March 1899 The stone is returned to Ohman. It languishes in his shed for several years.

August 1907 A University of Wisconsin historian, Hjalmer Holand, becomes aware of the stone, studies it, and concludes it is a genuine medieval artifact. Over the years Holand clashes bitterly with the establishment over the authenticity of the stone.

July 1909 Ohman, his son Edward, and several neighbors all give signed affidavits stating the circumstances of the stone’s discovery, the weathered and aged appearance of the inscription, and the way the roots of the tree had grown around the stone “in such a way as to exactly conform to the outlines of the stone” (affidavit signed by Ohman neighbor Nils Flaten on July 20, 1909).
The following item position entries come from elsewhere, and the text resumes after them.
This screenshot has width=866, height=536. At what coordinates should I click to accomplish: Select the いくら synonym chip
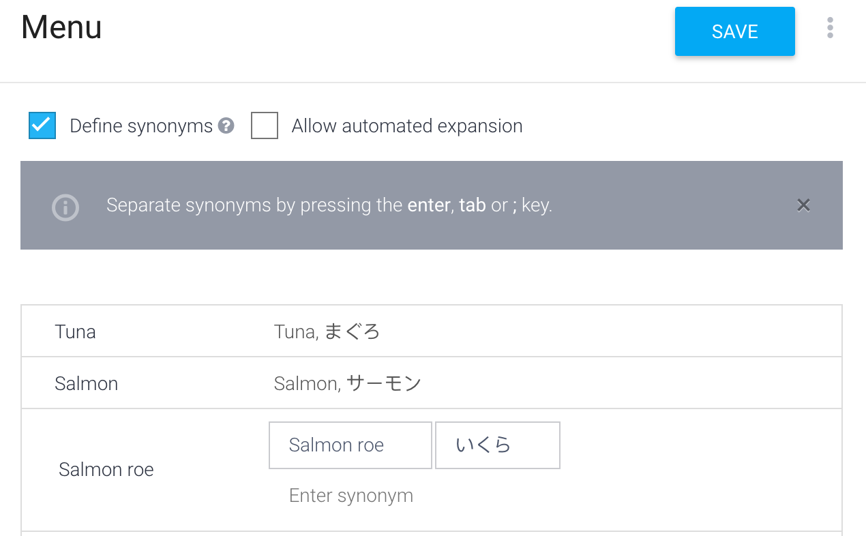(498, 445)
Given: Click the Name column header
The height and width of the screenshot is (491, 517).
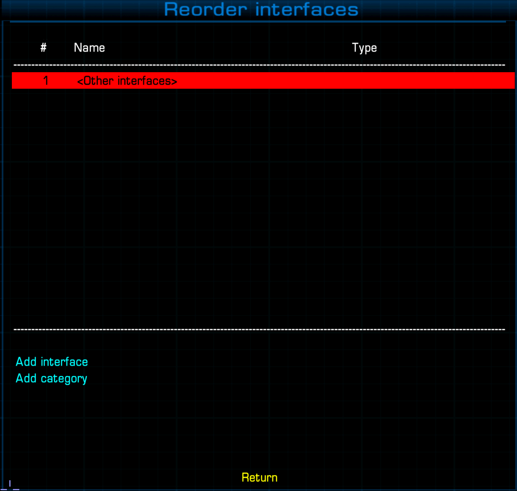Looking at the screenshot, I should coord(89,48).
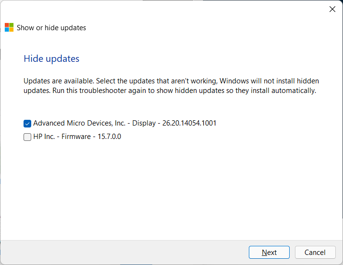Click the empty gray footer area left of Next

[x=120, y=253]
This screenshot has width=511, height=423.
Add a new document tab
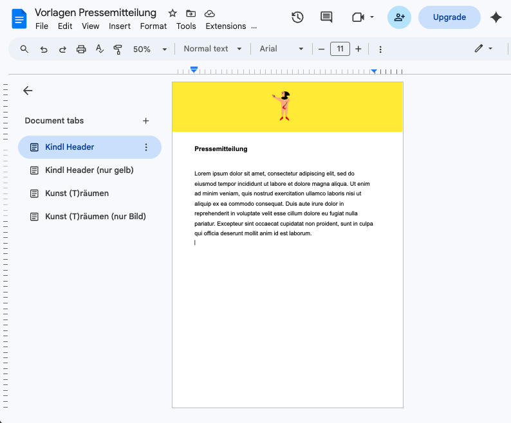(146, 121)

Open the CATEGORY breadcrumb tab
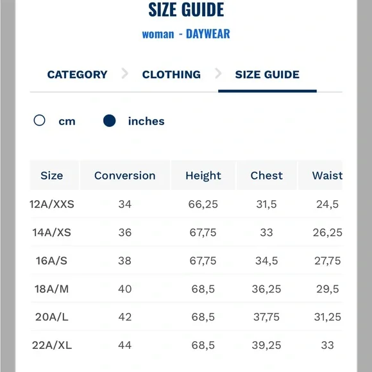point(78,74)
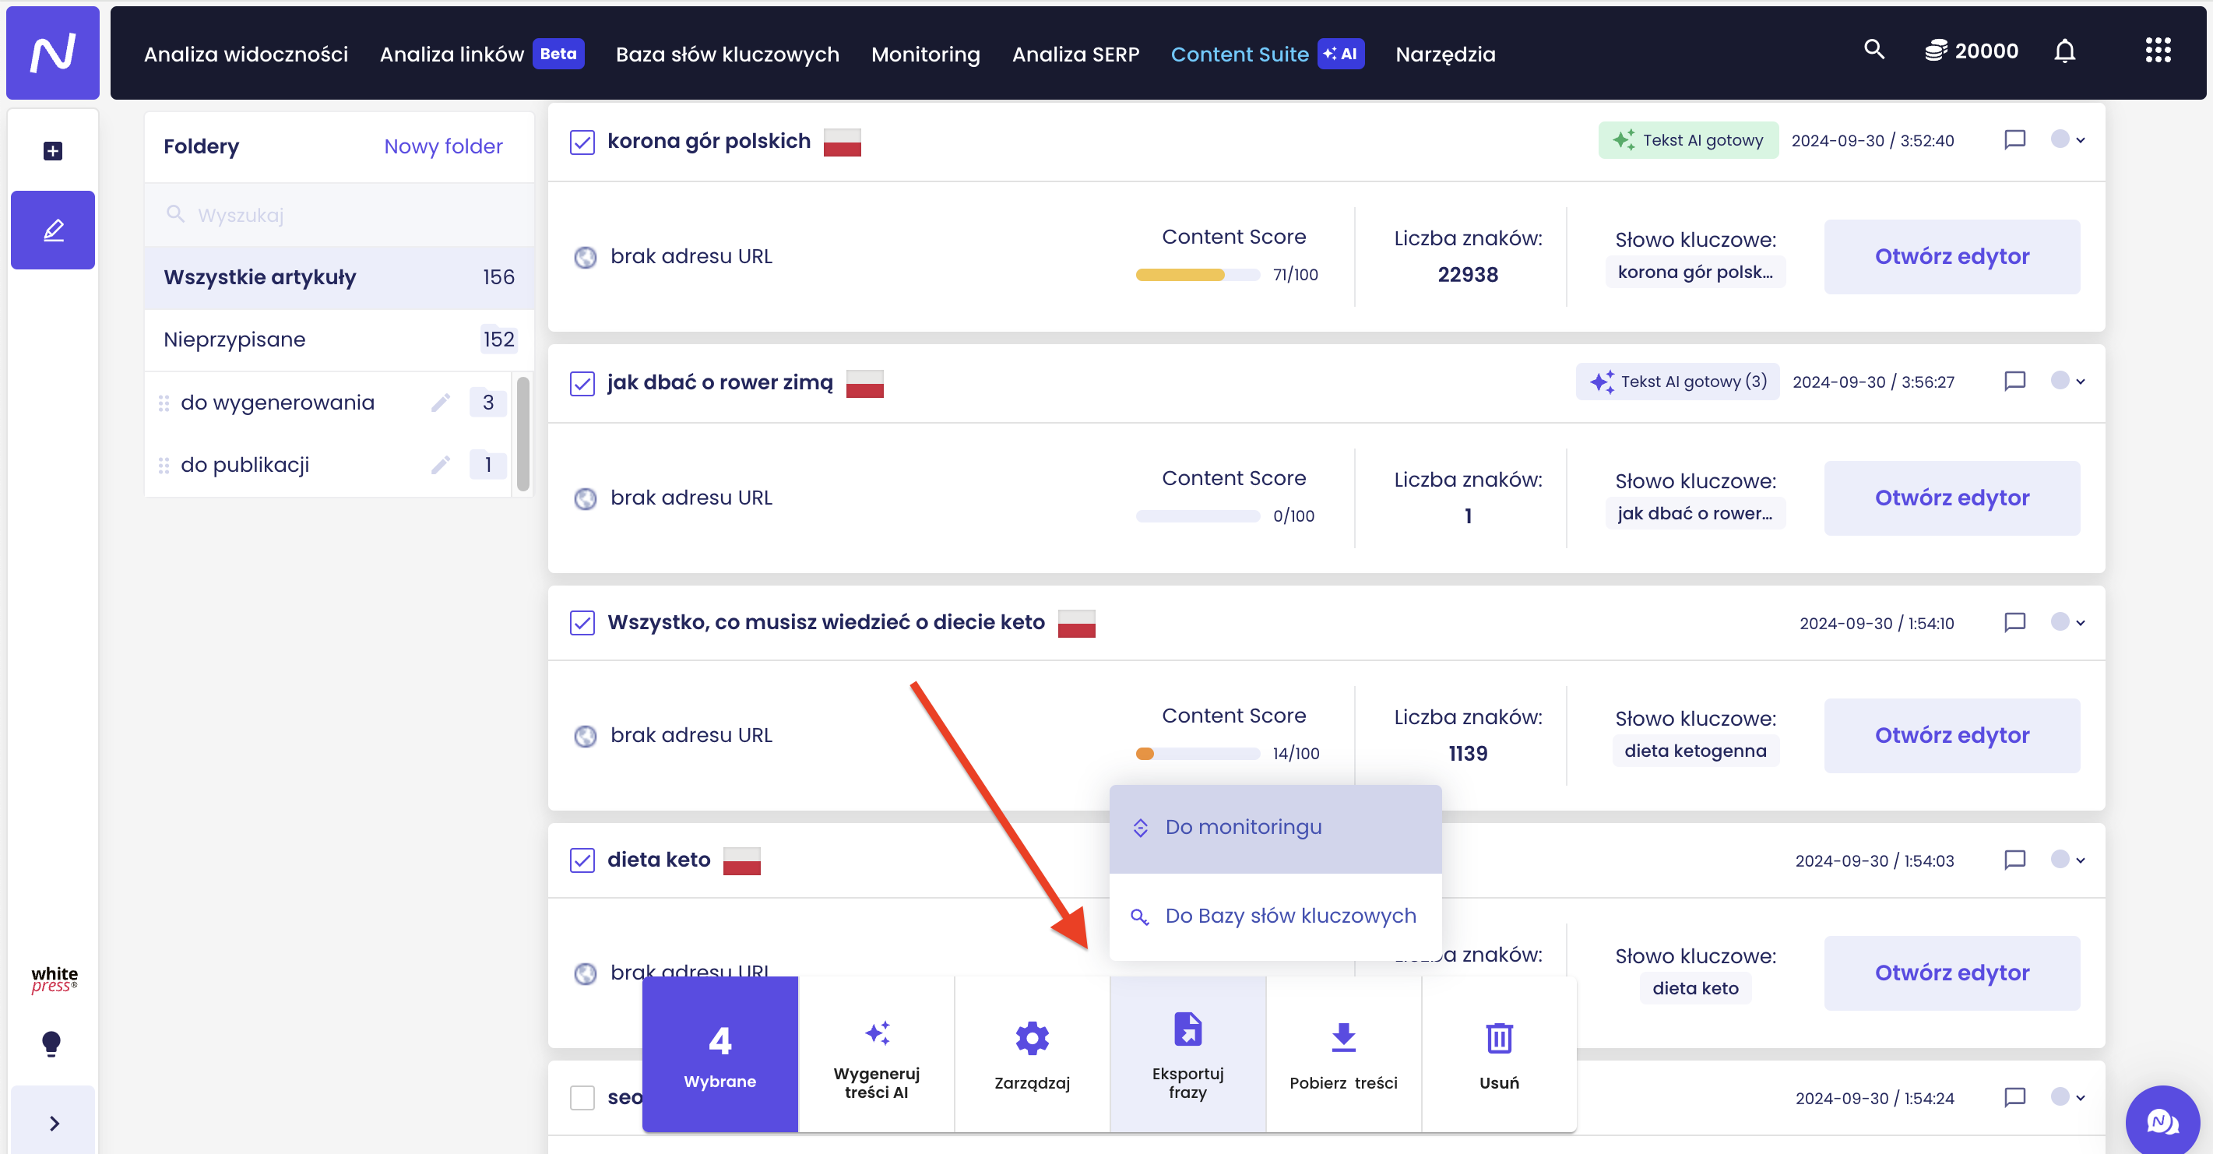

1910 The Minnesota Historical Society designates a committee to study the stone. The committee’s study, based on both language and the geological features of the stone, concludes that the stone is authentic. However, there is some dissent among the membership and the trustees over the issue, and prominent members of the Minnesota Historical Society publicly dismiss the stone many times over the years, continuing to implicate Ohman in the process.
The Illinois State Historical Society issues a 20-page report claiming the stone is a “modern inscription.” The report stops short of implicating Ohman as the carver.

Summer 1911 Holand takes the stone to Europe to have it examined by Scandinavian language experts. Their conclusion: It is a fake. The stone is also exhibited in several U.S. cities.

1929 Harold S. Langland, president of Stanley Ironworks in Minneapolis and trained in the physical sciences, studies the stone for two months and concludes it is authentic because the carved-out parts are just as weathered as the rest of the surface of the stone.

1935 Olof Ohman dies.

Early 1940s The managing editor of the Minnesota Archeologist, R.H. Landon Ph.D., has the stone coated with engine oil and scrubbed with a powerful solvent, in an attempt to “clean” it. No one knows how much damage this may have caused to the testable features of the stone’s surface.

August 1967 The infamous “Gran tape” is made, recording an interview with Walter Gran, wherein it is alleged by many that Gran claims his father, a neighbor of the Ohmans, “confessed” on his “deathbed” that Olof carved the stone. There is no actual confession related on the tape.

1963 Hjalmar Holand, one of the few lifelong defenders of the stone, dies.

1968 Theodore Blegen, who had initiated the making of the Gran tape above, publishes a book “debunking” the Kensington Runestone. The book alludes to a scandalous tale on the Gran tape and helps to cement Ohman’s reputation as an unscrupulous forger.

1973 The BBC films a skeptical Kensington Runestone documentary, which leans heavily on the bogus Gran tape as its source.

1976 The director of the Minnesota Historical Society, Russell Fridley, publicizes the Gran tape in his articles in Minnesota History.

2001 After raging for years, the controversy is settled by the linguistic scholarship of Dr. Richard Nielsen, and simultaneously, by the scientific studies spearheaded by Barry Hanson, in concert with American Petrographic Services of St. Paul and scientists at the University of Minnesota’s department of geophysics.

The Story of the Stone
In 1898, just outside of Kensington, Minn., farmer Olof Ohman found an intensely enigmatic artifact ensnarled in the roots of a tree. It was a large stone tablet, weighing over 200 pounds, and covered with medieval Scandinavian runes. The inscription on the stone, which now resides in a museum in Alexandria, Minn., reads: “Eight Goths and 22 Northmen are on this acquisition expedition from Vinland far to the West. We had traps by two shelters one day’s travel north from this stone. We were fishing one day. After we came home I found 10 men red with blood and dead. Avé Maria deliver from evils! I have 10 men by the inland sea to look after our ship, 14 days’ journey from this island Year 1362.”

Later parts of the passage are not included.